Furthermore, there is precedent for the court imposing a similar penalty in similar situations in cases where the E/C fails in its duties to notify the claimant. The penalty of the E/C being precluded from raising a 120 day denial for failure to send an information letter to the claimant is akin to the penalty imposed on an E/C for failing send the claimant the notice provisions of section 440.185, Fla. Stat. See Southern Bell v. MacDonald, 671 So.2d 207 (Fla. 1st DCA 1996)(holding that the statute of limitations did not bar claim for benefits where E/C failed to advise claimant of her rights under section 440.185(2)(e), Florida Statutes (1985)). Thus, the holding of the court is a mere extension of sound legal principles to which the court has long adhered. **The E/C filed a Motion for Rehearing and Rehearing en banc which remains pending as of the time of this article.

Cuenca v. Nova Southeastern Univ./York Risk, (Fla. 1st DCA 4/9/14)
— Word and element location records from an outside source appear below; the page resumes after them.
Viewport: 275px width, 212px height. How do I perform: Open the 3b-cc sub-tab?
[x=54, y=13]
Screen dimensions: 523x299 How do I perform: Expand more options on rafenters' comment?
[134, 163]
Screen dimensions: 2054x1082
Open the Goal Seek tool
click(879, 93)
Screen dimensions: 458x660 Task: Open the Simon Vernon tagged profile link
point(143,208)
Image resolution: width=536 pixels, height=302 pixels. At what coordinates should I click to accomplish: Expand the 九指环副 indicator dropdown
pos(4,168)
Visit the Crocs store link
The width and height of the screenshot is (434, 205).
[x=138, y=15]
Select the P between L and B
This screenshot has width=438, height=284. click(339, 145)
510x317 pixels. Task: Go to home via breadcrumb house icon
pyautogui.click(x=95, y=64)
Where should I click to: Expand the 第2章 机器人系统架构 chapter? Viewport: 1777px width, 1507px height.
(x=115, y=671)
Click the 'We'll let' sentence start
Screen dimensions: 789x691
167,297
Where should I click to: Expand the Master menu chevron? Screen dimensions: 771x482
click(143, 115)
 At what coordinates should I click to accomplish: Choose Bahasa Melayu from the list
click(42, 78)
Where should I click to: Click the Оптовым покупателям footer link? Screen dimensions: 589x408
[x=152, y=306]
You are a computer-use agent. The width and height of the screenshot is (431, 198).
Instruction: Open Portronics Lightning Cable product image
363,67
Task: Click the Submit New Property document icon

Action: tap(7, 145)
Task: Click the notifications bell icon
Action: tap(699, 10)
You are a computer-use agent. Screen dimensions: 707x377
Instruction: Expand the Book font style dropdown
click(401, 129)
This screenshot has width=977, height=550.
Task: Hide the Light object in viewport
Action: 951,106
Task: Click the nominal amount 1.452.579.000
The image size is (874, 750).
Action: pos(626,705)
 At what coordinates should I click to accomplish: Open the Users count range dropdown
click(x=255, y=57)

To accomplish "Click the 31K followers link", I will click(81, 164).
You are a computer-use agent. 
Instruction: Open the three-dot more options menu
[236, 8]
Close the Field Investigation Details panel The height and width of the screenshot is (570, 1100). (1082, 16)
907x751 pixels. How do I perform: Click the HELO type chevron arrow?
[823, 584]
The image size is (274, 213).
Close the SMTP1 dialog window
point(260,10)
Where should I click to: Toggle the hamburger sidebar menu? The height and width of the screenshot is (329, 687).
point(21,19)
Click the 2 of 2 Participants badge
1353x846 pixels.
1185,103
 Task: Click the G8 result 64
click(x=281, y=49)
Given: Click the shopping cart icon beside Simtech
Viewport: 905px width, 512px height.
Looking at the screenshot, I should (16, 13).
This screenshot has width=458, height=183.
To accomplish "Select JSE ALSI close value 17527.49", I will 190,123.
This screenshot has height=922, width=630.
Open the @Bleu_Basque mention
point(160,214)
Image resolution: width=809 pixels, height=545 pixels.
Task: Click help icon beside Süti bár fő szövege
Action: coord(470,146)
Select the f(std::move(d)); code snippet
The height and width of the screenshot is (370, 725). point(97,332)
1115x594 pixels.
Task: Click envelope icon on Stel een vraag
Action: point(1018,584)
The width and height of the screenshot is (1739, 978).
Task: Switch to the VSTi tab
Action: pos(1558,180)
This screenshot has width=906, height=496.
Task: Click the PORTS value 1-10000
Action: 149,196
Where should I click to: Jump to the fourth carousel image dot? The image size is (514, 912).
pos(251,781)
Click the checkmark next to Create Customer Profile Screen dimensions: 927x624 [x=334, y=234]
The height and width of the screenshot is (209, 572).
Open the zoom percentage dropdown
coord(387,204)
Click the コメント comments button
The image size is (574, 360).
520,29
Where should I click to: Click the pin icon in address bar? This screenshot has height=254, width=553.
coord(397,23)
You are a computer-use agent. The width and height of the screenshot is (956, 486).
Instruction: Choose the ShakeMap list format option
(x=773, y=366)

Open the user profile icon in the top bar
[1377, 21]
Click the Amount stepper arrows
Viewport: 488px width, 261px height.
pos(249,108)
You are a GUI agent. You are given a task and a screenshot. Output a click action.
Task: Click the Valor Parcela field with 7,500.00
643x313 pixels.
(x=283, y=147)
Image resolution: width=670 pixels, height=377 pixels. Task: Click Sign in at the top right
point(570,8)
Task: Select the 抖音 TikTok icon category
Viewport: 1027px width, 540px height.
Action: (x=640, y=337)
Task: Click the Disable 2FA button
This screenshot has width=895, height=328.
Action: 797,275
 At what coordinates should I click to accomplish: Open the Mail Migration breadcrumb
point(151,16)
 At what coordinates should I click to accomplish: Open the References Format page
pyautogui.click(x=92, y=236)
Attorney Fees/Medical Only Fees
It is the complaint of many a claimant attorney that when he enters the courtroom dealing with a fee issue, there are two opponents: counsel for the E/C and the JCC himself. Many JCCs have made it their mission to ignore the stipulations of the parties and go beyond to investigate the propriety of agreed fees rather than allowing the parties to resolve the fee issues through an agreement and put an end to the dispute. Such was the scenario in this case where the JCC refused to enter an order approving a stipulated $1500 medical only fee. The claimant filed a PFB on 12/5/13 against Nova and PMA seeking medical benefits. The E/SA never sought to dismiss this PFB. A second PFB filed on 2/14/14 named York and PMA as carrier and sought the same benefits. The parties later attended mediation and agreed to settle the claim for a lump sum and the E/SA separately agreed to pay an additional $1500 medical only fee and $275 in costs. JCC Lazarra approved the fee on the settlement, but denied the side fee and costs. The JCC conducted his own review of the DOAH docket and to his review, the stipulation showed "presumably" that the failure to respond to the first PFB was because of the wrong SA being listed, and thus, despite the stipulation of the parties to the contrary, the JCC concluded that the second response was timely.

The claimant sought rehearing and listed the specifics to support entitlement to the medical only fee. That too was denied. The DCA reversed the JCC finding the record did not support the his presumptions and held that entitlement to the fee and costs existed. Additionally, the court noted that for the JCC to properly take judicial notice of the records on the docket, he "should provide advance notice of the intention to do so and a reasonable opportunity to object." Where else but in the bizarre world of workers’ compensation does a judge refuse to accept the stipulations of the parties that a fee is owed and conduct his own investigation into the matter and to make matters worse, fail to even advise the parties that he is going to do so?